## About this exercise
Copy every line of the entries that has the string "Features" in it.

(Stored data entries)
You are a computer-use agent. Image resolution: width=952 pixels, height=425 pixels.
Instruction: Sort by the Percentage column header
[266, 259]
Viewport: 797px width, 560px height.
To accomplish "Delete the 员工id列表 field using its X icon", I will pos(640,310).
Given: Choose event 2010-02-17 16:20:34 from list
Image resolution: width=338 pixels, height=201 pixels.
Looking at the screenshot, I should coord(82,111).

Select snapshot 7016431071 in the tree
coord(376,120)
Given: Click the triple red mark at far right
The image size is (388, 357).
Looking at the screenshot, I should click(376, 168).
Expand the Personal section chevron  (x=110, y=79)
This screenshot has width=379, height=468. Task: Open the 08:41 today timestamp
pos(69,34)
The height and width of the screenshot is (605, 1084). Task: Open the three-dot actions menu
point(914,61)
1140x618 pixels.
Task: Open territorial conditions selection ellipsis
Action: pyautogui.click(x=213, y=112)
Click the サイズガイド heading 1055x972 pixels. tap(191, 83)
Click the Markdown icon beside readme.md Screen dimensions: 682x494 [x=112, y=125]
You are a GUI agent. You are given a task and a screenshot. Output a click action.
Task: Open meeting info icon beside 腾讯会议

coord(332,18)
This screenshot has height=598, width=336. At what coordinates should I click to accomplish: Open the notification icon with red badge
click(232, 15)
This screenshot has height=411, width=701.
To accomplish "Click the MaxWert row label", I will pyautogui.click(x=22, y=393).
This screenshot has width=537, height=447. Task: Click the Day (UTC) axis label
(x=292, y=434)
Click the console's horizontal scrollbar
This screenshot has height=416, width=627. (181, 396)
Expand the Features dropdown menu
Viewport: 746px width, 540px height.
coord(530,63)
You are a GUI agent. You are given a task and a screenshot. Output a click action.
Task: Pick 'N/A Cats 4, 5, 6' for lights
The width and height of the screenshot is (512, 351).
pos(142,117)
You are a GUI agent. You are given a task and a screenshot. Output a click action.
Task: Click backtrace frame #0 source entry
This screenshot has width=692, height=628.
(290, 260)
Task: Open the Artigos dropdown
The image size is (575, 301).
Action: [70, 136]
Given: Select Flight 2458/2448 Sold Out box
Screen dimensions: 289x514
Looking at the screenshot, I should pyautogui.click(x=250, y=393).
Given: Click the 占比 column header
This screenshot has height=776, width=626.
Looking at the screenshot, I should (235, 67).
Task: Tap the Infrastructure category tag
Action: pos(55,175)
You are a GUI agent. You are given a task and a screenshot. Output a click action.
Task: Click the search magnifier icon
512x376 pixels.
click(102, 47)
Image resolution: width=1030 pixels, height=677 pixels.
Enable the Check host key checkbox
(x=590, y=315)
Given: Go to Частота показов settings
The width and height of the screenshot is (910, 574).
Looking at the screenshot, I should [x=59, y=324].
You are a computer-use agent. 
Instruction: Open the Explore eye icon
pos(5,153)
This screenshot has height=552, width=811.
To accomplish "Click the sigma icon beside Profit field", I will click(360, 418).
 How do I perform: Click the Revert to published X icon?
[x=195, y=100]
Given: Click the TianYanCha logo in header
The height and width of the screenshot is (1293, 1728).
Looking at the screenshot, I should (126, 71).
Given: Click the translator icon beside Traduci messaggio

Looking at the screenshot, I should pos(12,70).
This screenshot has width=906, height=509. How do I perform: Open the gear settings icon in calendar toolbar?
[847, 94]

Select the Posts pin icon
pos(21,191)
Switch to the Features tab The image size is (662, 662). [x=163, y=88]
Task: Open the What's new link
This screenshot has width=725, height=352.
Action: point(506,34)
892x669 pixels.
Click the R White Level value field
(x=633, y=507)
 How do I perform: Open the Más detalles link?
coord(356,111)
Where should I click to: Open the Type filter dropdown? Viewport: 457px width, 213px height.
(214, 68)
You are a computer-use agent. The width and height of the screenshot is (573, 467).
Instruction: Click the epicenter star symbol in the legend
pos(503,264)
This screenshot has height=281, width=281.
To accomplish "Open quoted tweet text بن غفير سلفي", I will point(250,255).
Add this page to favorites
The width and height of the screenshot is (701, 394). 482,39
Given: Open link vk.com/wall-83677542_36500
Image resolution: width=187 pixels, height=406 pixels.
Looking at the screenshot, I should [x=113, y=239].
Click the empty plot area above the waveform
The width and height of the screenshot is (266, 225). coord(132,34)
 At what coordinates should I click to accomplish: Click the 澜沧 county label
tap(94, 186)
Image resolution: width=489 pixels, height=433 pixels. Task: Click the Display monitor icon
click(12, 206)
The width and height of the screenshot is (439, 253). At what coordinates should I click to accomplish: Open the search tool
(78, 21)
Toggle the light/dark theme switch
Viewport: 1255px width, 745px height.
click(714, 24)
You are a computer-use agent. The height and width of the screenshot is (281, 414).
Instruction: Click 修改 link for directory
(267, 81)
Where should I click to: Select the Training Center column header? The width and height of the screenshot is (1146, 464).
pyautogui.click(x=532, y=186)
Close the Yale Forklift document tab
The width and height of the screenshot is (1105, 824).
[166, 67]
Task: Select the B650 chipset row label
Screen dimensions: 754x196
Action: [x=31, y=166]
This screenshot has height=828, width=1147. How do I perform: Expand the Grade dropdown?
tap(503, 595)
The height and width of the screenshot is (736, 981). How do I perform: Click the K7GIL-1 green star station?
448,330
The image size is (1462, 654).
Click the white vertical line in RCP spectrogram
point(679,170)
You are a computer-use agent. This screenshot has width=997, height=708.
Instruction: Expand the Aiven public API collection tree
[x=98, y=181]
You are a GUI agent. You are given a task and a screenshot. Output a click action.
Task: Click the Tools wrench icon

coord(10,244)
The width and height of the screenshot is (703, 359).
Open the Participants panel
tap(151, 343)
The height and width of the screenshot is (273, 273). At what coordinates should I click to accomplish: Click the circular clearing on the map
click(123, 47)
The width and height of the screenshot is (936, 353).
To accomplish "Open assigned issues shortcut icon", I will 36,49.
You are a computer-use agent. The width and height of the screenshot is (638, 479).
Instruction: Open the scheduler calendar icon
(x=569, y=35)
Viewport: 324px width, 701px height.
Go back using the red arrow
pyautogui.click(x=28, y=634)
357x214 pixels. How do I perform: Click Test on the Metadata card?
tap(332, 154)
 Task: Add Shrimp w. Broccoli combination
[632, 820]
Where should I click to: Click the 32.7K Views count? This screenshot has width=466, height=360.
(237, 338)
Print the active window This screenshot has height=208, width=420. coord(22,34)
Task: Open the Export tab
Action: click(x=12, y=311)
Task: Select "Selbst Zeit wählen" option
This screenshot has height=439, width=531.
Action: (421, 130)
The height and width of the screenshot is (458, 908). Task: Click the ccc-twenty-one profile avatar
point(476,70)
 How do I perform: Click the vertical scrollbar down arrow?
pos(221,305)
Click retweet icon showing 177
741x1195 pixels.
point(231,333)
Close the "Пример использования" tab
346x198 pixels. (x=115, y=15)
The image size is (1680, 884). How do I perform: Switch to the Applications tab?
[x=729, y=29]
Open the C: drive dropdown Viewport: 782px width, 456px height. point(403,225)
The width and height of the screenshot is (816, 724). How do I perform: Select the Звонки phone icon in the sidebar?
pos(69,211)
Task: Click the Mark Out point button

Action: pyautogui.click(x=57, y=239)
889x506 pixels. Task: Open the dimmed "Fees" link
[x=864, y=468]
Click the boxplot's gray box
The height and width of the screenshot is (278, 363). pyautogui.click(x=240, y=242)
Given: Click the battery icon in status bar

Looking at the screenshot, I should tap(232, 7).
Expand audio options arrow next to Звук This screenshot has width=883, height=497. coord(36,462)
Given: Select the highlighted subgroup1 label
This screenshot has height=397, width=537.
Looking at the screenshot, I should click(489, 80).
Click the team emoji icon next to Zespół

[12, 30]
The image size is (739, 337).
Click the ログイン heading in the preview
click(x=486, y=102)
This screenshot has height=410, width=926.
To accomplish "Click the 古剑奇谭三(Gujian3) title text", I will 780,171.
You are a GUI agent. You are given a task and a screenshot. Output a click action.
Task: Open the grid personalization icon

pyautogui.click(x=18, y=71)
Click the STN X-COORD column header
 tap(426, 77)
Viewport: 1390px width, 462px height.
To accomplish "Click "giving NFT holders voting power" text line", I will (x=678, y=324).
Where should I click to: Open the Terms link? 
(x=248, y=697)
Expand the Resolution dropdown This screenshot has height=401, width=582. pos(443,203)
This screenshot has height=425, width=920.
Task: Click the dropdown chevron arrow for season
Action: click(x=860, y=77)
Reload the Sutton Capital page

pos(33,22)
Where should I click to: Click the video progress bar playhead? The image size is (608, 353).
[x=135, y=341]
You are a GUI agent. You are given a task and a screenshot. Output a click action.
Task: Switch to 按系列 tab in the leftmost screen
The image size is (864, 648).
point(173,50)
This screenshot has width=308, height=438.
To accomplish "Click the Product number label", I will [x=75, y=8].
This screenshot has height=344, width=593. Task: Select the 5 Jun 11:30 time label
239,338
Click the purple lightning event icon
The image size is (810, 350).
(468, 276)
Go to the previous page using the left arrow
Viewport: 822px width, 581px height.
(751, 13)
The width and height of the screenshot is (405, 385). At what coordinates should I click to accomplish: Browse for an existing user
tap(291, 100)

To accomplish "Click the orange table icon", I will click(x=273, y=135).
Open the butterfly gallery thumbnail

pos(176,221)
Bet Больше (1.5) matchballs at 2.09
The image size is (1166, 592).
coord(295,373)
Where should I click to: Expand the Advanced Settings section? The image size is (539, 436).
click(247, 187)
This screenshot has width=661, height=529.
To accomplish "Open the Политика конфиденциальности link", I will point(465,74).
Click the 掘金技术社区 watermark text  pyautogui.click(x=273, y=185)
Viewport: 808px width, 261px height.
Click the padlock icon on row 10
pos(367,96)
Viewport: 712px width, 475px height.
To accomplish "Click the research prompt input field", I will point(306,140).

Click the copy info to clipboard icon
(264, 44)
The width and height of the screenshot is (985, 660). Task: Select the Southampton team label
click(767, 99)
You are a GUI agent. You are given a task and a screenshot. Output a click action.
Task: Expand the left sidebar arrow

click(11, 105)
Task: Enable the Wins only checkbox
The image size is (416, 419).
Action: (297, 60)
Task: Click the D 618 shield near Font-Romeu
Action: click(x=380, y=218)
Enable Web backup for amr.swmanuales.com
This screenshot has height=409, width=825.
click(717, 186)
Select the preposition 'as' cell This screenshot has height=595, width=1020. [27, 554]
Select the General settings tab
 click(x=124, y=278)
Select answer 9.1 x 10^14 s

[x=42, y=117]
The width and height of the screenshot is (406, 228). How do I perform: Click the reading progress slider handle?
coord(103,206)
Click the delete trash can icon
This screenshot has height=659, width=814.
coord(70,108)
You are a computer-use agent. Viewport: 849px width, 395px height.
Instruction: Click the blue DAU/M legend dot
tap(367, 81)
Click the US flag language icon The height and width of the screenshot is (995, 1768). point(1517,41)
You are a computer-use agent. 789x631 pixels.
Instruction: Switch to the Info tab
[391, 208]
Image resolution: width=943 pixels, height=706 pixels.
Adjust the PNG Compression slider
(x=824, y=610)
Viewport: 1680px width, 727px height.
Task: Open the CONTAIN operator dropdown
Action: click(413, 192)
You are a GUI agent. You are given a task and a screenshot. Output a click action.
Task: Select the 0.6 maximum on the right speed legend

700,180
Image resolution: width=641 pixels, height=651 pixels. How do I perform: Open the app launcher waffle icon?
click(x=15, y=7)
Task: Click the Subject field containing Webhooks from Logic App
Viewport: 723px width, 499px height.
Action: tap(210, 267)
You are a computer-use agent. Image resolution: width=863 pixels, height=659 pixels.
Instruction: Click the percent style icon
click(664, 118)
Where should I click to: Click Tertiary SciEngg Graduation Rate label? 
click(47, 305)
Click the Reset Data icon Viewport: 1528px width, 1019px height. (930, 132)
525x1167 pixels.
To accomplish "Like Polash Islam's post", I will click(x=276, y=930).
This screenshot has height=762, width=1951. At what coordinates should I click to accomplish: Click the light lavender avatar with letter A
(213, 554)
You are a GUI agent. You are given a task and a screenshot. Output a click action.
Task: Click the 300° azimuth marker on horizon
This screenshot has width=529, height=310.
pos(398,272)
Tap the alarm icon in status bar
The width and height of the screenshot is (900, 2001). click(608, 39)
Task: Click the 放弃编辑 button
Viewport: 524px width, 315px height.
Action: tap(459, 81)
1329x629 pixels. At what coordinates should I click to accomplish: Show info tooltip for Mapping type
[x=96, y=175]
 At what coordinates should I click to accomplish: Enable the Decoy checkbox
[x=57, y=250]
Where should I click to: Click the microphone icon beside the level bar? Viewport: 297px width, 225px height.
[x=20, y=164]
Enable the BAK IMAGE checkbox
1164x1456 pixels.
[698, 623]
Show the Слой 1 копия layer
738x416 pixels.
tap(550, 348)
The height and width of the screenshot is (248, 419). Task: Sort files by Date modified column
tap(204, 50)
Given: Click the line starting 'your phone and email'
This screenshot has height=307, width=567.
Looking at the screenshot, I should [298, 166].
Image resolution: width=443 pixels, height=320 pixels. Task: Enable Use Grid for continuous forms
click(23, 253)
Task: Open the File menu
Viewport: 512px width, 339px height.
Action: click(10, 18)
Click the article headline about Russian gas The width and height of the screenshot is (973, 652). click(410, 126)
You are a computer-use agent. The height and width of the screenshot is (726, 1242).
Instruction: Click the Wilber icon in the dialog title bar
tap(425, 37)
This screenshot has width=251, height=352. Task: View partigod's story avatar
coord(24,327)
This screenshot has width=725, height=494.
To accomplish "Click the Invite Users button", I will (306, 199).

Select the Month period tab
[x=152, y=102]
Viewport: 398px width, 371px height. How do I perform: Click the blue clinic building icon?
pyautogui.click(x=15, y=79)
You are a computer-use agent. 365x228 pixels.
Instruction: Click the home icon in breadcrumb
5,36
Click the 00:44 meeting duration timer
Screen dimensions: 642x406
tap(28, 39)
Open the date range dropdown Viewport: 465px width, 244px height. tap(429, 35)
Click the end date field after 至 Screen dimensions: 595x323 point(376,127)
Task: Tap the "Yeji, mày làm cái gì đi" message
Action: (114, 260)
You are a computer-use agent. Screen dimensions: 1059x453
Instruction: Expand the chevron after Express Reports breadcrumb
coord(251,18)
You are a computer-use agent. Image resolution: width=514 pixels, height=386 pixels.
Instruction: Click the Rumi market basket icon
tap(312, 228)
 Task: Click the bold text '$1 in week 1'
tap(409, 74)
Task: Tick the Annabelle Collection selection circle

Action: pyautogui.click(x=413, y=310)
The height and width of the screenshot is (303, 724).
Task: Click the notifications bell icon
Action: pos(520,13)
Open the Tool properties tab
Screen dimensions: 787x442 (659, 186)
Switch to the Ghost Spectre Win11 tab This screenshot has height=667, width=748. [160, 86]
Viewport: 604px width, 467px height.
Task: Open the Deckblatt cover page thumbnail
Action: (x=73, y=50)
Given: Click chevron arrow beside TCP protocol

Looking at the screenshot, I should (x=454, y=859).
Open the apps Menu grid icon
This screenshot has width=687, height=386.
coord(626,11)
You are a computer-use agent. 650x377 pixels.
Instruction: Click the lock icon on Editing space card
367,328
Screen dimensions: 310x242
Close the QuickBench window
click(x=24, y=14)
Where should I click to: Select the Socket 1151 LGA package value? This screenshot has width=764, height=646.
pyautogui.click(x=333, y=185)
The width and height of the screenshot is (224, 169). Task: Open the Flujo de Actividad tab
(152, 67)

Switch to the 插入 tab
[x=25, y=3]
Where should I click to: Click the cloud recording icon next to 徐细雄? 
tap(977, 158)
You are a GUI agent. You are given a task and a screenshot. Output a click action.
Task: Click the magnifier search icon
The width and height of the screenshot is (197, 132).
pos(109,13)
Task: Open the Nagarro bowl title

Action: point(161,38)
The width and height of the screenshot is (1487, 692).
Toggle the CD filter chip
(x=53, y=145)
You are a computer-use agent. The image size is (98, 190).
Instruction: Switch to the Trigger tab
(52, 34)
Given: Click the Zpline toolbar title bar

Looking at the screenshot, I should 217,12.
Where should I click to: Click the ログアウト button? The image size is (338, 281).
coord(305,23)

## Result
Expand the Features dropdown menu
Switch to the Features tab The image size is (662, 662). [x=163, y=88]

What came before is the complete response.